With India’s Look East policy becoming more pronounced and energetic, signals from China are increasingly of unease. From the time India unveiled this policy in the early 1990s the Chinese official media warned New Delhi to stay away from their backyard. More recent Chinese discussions are quite open that India is being encouraged by the USA to enter the Asia-Pacific Region more emphatically to counter China. The Chinese experts and official media, who have their own briefing sources from the government and the communist party have no hesitation to state openly that they perceive a US led ring comprising Japan, South Korea, and Australia in which India is a key player.

India
India

China appears confident to an extent of keeping natural Australia and south Korea, although both these countries have strong military and security ties with the USA. Australia is divided over China trade and China’s threat. South Korea’s main concern is Beijing’s diplomatic defence of North Korea. In the last three years, Pyongyang sank a South Korean frigate killing 45 sailors, and shelled a South Korean island. Seoul maintained restraint because of the US and Chinese diplomacy. Beijing, however, realises that it was becoming difficult to restrain the unpredictable Pyongyang. Yet, it cannot allow this country to collapse and unite with its southern half. That could bring the US forces on China’s borders, something not at all acceptable.

Over the last few years Beijing used propaganda and assertive postures and persuasion to break India-US relationship. In their perceived US-Japan-India anti-China partnership, India is seen as the weakest link easiest to be broken.
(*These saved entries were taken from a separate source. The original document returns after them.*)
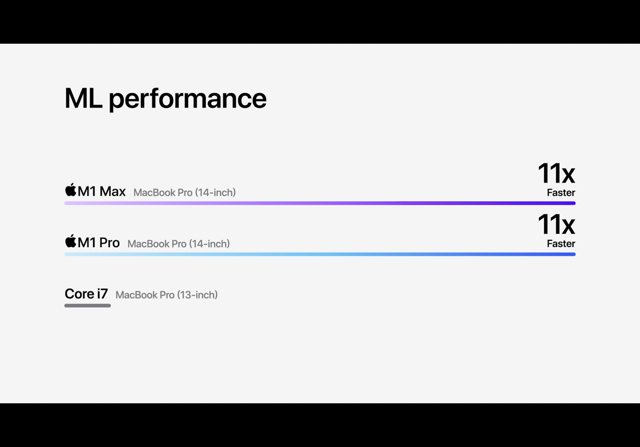Click the blue M1 Pro performance bar
640x447 pixels.
[320, 254]
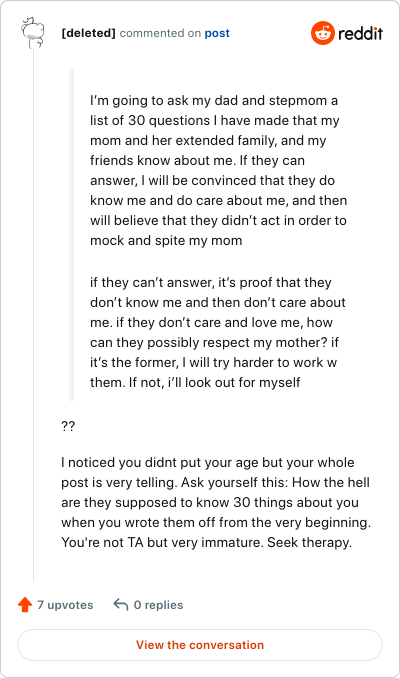
Task: Click the "View the conversation" button
Action: point(200,645)
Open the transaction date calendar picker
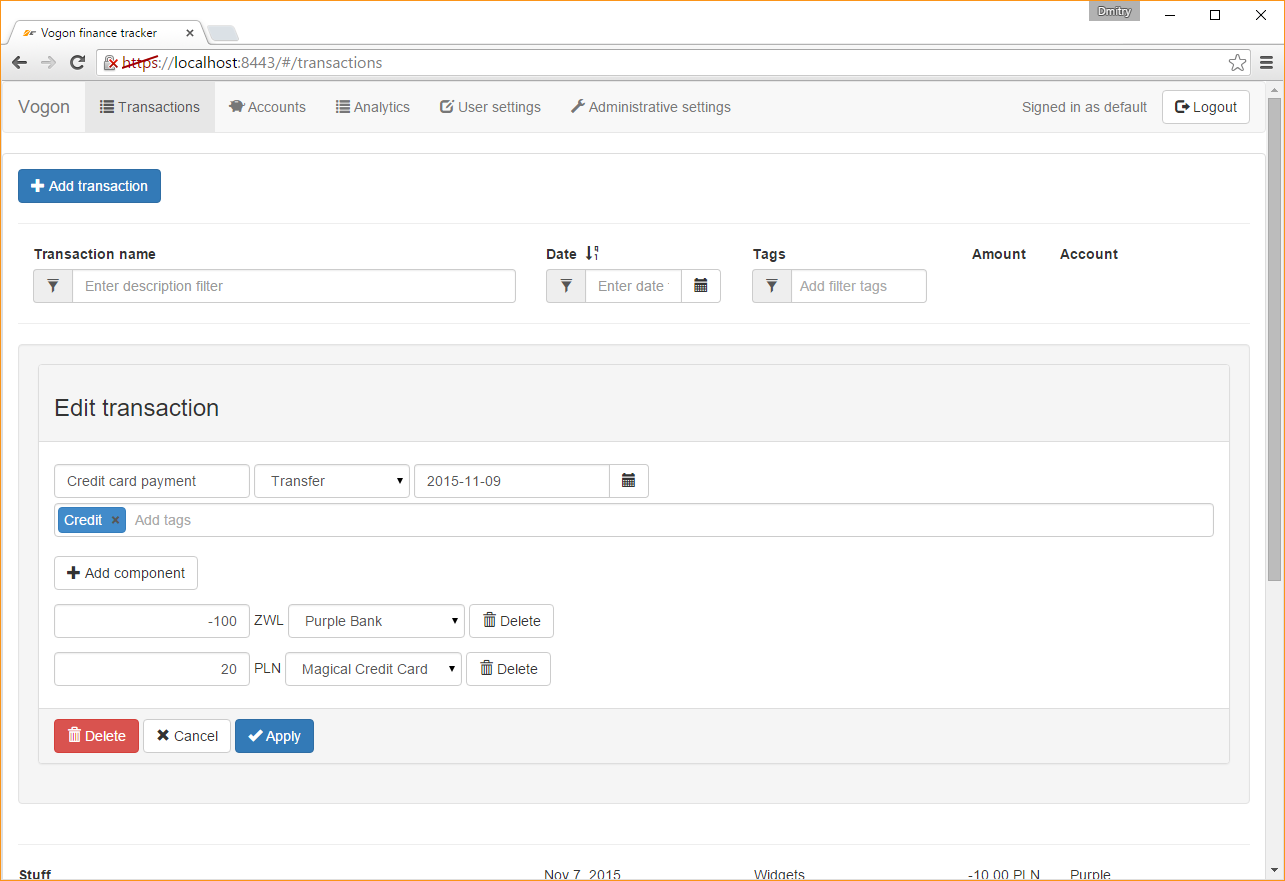 (629, 481)
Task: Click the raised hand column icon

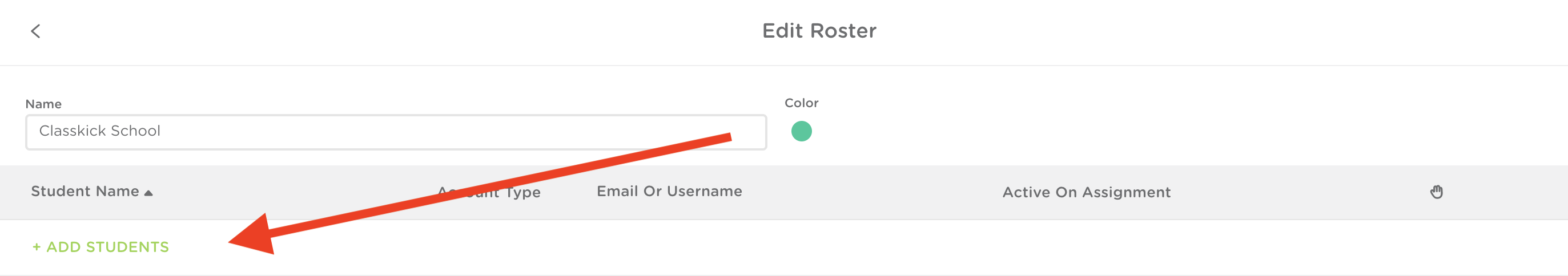Action: pyautogui.click(x=1436, y=192)
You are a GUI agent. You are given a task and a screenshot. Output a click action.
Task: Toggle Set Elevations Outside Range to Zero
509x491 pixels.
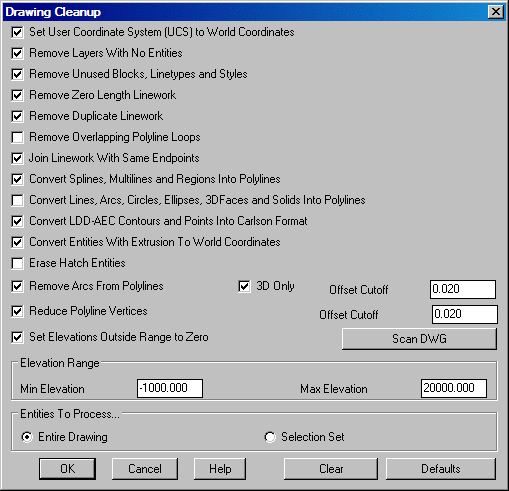[17, 337]
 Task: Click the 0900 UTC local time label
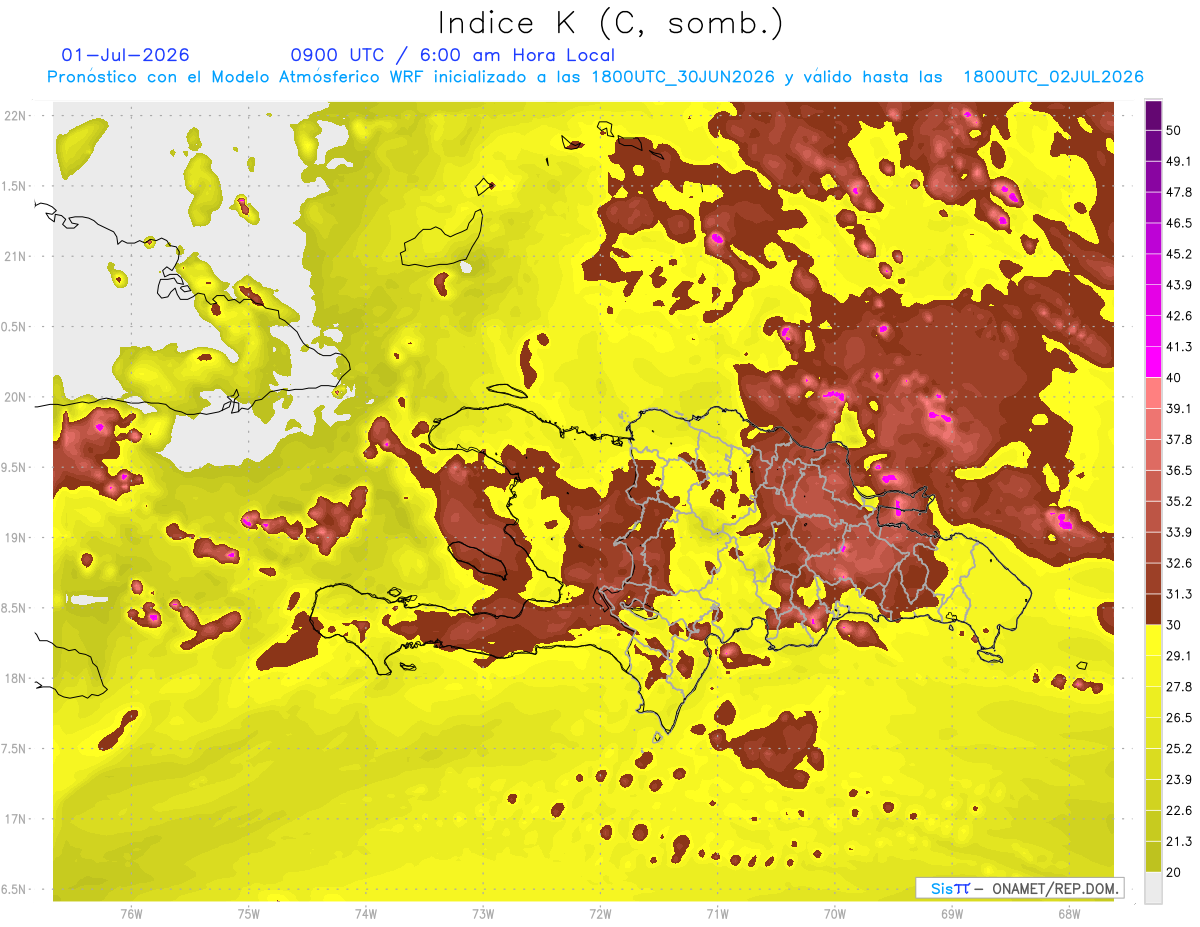tap(452, 55)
Therefore, India is challenged with advisories, cautions and threats.

India-US military relations and proposed US high technology transfers to India are under China’s continuous review and comments. At the same time Japan’s decision to expand its military technology cooperation and Japan-India strategic ties have been looked at with concern by Beijing. The recent India-South Korea military cooperation, especially the agreement under which India will purchase six warships from South Korea and further cooperation in these areas would not have been missed by Beijing.

Perhaps for the first time, Indian Defence Minister A. K. Antony made it clear at an international forum that India had also moved along with the 21st century world and goes far beyond South Asia. Addressing the defence ministers’ gathering in Singapore at the Shangri-La Dialogue (June 02), Antony declared India’s own security and prosperity was intimately tied to the security and prosperity of the Indian Ocean Region (IOR), which also included the SPR. Antony detailed India’s coast line as 7500 kms. from the Lakshadweep and Minicoy islands in the west to the Andaman and Nicobar islands in the east. The Exclusive Economic Zone (EEZ) and the mining areas allocated by the UN Convention on Law of the Seas (UNCLOS) were Indian sovereign and legal interests that must be secured.

Although Antony put safeguarding Indian territories and adjacent waters sage from sea borne threats as the first priority, his second priority was more telling in terms of the challenges in the APR and India’s profile in the region. This was the desire to ensure that the traditional freedom at sea were preserved to ensure access to all. Antony was stating India’s considered position and did not shy away from raising the South China Sea issues. He made it clear that India desired that conflicts be avoided there, and welcomed the 2002 Declaration of the Conduct of Parties (DOC) between China and the ASEAN to resolve the differences through dialogue and negotiations.

India’s position was clear. It opposed military conflicts in the South China Sea, a vital maritime route for India and all other countries concerned. China is preparing well militarily to establish sovereignty over the oil, gas and mineral rich sea beds of the Spratly Islands in South China Sea. The Chinese foreign ministry said that the maritime lanes of this sea will be open. China, at the same time worked at Anti-Access/Area Denial (A2/AD) and fighting local wars under infomatization conditions. Local war extends to regional wars. If the South China Sea route is per force closed even for a week, countries using this maritime trade route (including India) will be economically hurt. Minister Antony pointed out, almost 90% by volume and 77% by value of India’s mercantile global trade was carried by sea.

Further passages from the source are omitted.